## Brief
Only one stretch of the data below is wanted: the lines starting at the one with "The image size is (1920, 1080)." and ending at the one with "Task: Open Compare view XY icon", both included, given again exactly.
------------------------
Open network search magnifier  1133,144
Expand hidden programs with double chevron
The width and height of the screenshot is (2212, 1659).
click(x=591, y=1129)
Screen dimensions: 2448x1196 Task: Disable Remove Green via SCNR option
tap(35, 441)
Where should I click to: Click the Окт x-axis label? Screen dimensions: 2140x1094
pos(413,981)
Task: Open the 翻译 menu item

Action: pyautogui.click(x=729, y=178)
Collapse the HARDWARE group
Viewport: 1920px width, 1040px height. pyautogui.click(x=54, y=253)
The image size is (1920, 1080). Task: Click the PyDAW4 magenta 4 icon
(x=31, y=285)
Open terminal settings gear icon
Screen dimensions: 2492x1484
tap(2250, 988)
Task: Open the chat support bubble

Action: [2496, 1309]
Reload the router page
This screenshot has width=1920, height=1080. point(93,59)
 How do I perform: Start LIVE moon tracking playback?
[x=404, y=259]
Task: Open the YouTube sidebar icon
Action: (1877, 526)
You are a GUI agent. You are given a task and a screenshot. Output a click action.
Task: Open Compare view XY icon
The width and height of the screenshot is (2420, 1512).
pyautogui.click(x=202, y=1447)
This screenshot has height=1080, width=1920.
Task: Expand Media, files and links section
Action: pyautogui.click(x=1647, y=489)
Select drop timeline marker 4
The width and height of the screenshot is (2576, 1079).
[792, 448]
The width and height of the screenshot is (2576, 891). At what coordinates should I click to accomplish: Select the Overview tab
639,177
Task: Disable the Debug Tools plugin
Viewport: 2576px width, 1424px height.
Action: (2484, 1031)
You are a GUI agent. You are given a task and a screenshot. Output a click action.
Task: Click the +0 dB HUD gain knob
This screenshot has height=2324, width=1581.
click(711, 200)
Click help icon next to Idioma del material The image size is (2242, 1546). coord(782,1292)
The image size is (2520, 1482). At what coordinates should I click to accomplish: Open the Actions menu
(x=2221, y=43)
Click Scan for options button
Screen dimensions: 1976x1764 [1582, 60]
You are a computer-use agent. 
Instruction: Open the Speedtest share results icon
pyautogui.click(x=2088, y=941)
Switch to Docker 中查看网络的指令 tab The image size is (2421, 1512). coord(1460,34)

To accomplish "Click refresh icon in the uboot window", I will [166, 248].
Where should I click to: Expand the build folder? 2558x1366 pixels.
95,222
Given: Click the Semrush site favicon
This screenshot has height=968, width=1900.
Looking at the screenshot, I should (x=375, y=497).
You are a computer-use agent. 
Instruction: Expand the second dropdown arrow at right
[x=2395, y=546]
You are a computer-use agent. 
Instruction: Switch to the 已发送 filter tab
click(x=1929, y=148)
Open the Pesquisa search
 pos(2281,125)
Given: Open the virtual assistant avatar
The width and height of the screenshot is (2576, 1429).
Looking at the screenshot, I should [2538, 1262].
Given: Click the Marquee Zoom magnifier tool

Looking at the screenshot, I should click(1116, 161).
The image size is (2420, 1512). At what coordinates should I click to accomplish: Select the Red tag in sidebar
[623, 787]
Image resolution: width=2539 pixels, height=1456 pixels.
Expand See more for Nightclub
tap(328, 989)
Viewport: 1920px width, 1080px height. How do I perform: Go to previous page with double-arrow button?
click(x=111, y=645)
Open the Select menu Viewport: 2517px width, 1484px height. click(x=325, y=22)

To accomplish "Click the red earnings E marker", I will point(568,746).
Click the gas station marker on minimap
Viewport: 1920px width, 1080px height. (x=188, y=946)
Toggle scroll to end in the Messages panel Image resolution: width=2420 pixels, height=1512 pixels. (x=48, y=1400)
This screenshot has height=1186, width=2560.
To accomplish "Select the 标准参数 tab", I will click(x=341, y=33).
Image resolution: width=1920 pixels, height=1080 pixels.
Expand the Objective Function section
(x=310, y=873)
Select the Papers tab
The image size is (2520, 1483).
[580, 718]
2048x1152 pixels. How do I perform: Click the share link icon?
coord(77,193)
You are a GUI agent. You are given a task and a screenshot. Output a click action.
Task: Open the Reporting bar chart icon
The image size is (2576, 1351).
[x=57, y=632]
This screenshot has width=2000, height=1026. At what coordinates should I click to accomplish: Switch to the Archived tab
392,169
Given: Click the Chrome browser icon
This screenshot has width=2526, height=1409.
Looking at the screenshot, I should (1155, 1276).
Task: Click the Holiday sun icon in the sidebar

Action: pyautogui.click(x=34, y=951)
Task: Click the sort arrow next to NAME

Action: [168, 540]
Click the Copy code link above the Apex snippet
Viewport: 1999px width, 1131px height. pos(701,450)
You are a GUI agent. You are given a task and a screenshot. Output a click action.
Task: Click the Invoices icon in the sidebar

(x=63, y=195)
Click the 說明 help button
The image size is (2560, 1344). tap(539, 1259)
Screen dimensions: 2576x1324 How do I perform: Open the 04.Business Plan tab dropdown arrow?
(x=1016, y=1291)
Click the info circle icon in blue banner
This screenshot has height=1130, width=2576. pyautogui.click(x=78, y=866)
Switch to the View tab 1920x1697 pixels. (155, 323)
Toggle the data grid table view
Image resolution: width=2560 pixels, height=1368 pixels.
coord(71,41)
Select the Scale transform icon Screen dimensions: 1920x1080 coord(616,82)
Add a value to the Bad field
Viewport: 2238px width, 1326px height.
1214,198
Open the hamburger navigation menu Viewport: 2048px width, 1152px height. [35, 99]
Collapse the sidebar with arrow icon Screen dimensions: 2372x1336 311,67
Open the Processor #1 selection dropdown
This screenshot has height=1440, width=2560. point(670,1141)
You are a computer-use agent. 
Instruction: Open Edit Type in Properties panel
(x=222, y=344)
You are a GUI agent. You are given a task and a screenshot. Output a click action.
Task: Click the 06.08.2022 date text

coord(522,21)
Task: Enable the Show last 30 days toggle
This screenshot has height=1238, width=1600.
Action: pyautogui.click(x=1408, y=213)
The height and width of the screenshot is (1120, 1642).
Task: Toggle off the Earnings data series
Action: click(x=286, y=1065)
------------------------
## Final answer
The image size is (1920, 1080). Task: Click the PyDAW4 magenta 4 icon
(x=31, y=285)
Open terminal settings gear icon
Screen dimensions: 2492x1484
tap(2250, 988)
Task: Open the chat support bubble

Action: [2496, 1309]
Reload the router page
This screenshot has width=1920, height=1080. point(93,59)
 How do I perform: Start LIVE moon tracking playback?
[x=404, y=259]
Task: Open the YouTube sidebar icon
Action: (1877, 526)
You are a GUI agent. You are given a task and a screenshot. Output a click action.
Task: Open Compare view XY icon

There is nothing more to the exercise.